** start of DATASET ENTRIES **

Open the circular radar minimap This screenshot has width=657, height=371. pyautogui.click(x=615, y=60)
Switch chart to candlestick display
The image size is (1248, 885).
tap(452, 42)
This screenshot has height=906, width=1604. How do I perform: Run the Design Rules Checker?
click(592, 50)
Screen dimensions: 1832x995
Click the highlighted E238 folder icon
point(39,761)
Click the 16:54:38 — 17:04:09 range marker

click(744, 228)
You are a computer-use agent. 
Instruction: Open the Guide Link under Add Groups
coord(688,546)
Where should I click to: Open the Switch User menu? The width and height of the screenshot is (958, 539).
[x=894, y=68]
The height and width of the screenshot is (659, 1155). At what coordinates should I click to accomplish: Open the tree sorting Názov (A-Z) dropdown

** end of DATASET ENTRIES **

Please print all of the data above again, line for line, with no changes.

RESPONSE TO THIS EXERCISE:
Open the circular radar minimap This screenshot has width=657, height=371. pyautogui.click(x=615, y=60)
Switch chart to candlestick display
The image size is (1248, 885).
tap(452, 42)
This screenshot has height=906, width=1604. How do I perform: Run the Design Rules Checker?
click(592, 50)
Screen dimensions: 1832x995
Click the highlighted E238 folder icon
point(39,761)
Click the 16:54:38 — 17:04:09 range marker

click(744, 228)
You are a computer-use agent. 
Instruction: Open the Guide Link under Add Groups
coord(688,546)
Where should I click to: Open the Switch User menu? The width and height of the screenshot is (958, 539).
[x=894, y=68]
The height and width of the screenshot is (659, 1155). At what coordinates should I click to accomplish: Open the tree sorting Názov (A-Z) dropdown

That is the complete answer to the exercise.